PO Box 62131, Colorado Springs, CO 80962

What do you Train for?

My wife pointed out recently that I’m not always right.

Imagine that.

An old “Happy Days” episode showed Fonzie admitting he was wrong. Here’s the link: The Wrong Fonz

I’ve said before, if all you’ve done is firearms training, and you used a firearm to hurt a bad guy, it might be used against you. Consider the bad guy’s defense attorney saying to a jury, “At this Church they could pray for you or shoot you; nothing between.”

In my defense, I always acknowledged I didn’t come up with that; another trainer did. A spin of the old, “if all you have is a hammer, everything’s a nail.” Nonetheless, I’ve repeated it.

Here is a deeper truth; don’t build around things that rarely (if ever) happen. That’s like building on sand. Pray for you or shoot you? It sounds nice; but is there any legal action against a civilian defender where that was the case?

The problem with gun debates as a whole is that they center on unrealistic what-ifs. A reporter asked me, “isn’t there danger of innocent people getting hurt if civilian defenders use guns?” While training includes that scenario, I asked her to name me one time that happened. She couldn’t.

I could name her hundreds of times where someone died with nobody defending them.

Don’t get wrapped around the axle of unrealistic what-ifs.

 

Think About it

Some train only for high-impact incidents. The idea being that volunteer teams are there only to intervene if something truly life-threatening erupts. Lesser issues are just life experiences; not things volunteers should be involved in.

Others train for an environment where no insult or injury goes unmet by the team; band-aids to bullets.

If you train 100 hours a year, how are those hours spent? Training on band-aids, hoping to be ready for bullets? Or, training on bullets, assuming band-aids can be put on by parents?

Before our attack at New Life, we trained only for the more common small things, but functioned as a team when the gun shots erupted. It’s true that because we were great at finding lost children in a crowd of thousands, we were better prepared to meet a killer.

But two innocent girls died. Had we done everything right, that would not be part of our story.

Nobody says they had enough training following an incident where innocent lives were taken.

Comments (2)

Thank you so much for all you do. I heard you on the radio and loved what you had to say. I am taking care of my 93 yr old daddy but when l go home I will discuss with my husband how we can contribute to fbsnamerica but for the moment I have a concern. The school dist my son works at has a guardian program where specific teachers are trained to carry in the event a shooter comes on campus. The training taught them to stay put and shoot if they get the opprtunity. The dist decided to take it a step further and told my son and collegues to go to the shooter. I am concerned about this for many reasons because they arent trained officers with any protection or communication devices other than cell phones. He will be leaving his students to go after unknowns which may be someone from their town. Nearby good simatitains hearing gun shots and seeing him/collegues could mistake them for the shooter since their idenity is not know to the public. What are your views on this matter.?Obviously my son is a grown man and willing to do whatever his administrators ask of him even if that means going over to another campus. I have prayed foor guidance and then I heard you. I want to handle this not just for my son but all involved because my son seemed to think I worry too much lol God bless you and thanks!

Rachel,

I am familiar with many of the school staff training programs going around. I sat in one myself for three days just to hear how they are teaching it.

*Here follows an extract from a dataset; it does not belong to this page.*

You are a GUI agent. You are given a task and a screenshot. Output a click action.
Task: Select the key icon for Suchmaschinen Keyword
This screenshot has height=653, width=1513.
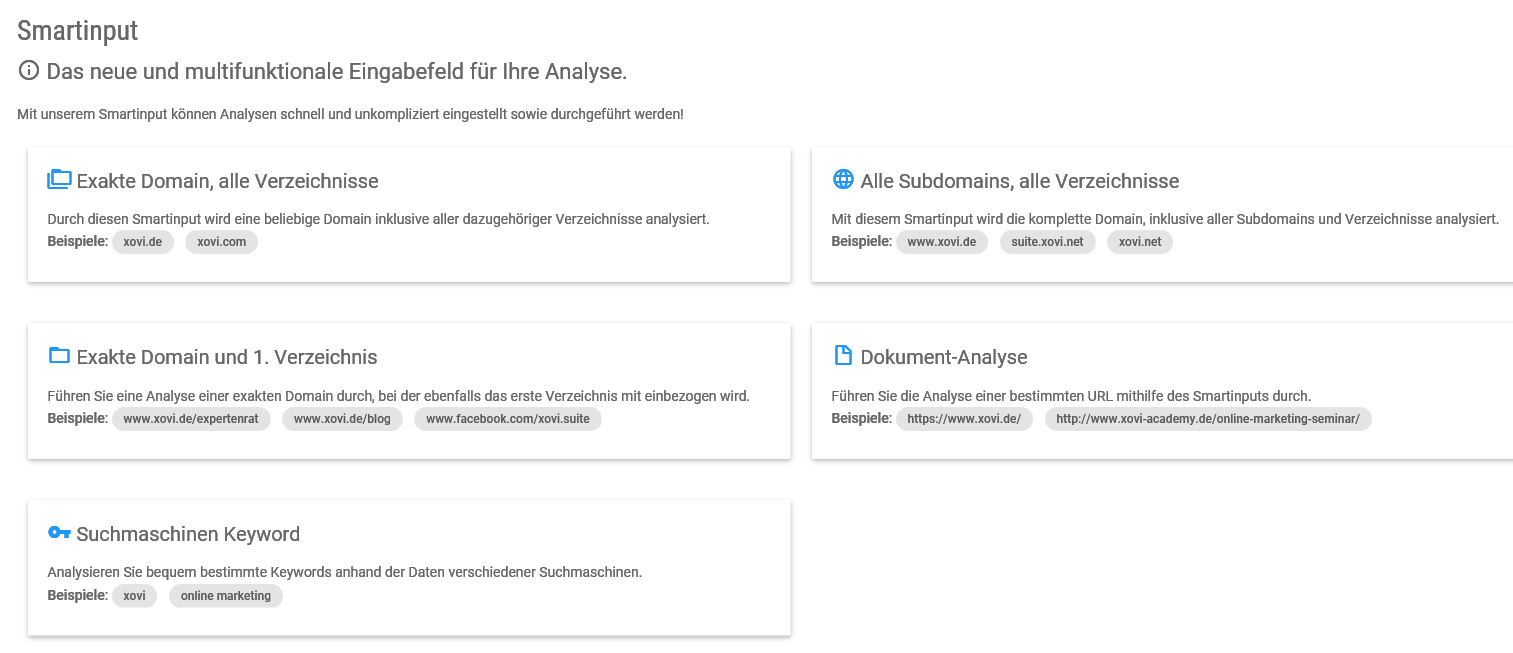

From what I saw, and what I hear of others, I think the armed school staff trainers are teaching things right. You are experiencing some of what every parent of an officer or soldier experiences. While I hear what you are saying about the training not being the same, the training your son and others are going through makes them far more ready than those schools with zero training (and consequently zero readiness).

I thank God for the good men and women in our educational facilities who have stood up to say, “I will protect them.” And yes, they should (in most cases) go towards the gunfire if they are a trained defender and kids are in danger. If not them, who? When? How long must a child wait for protection?

I’m sure your son, like officers and soldiers, understands the risks involved and yes, there are risks (no matter the level of training).

Thank your son for us and tell him we thank his peers who also volunteered to put themselves between danger and children.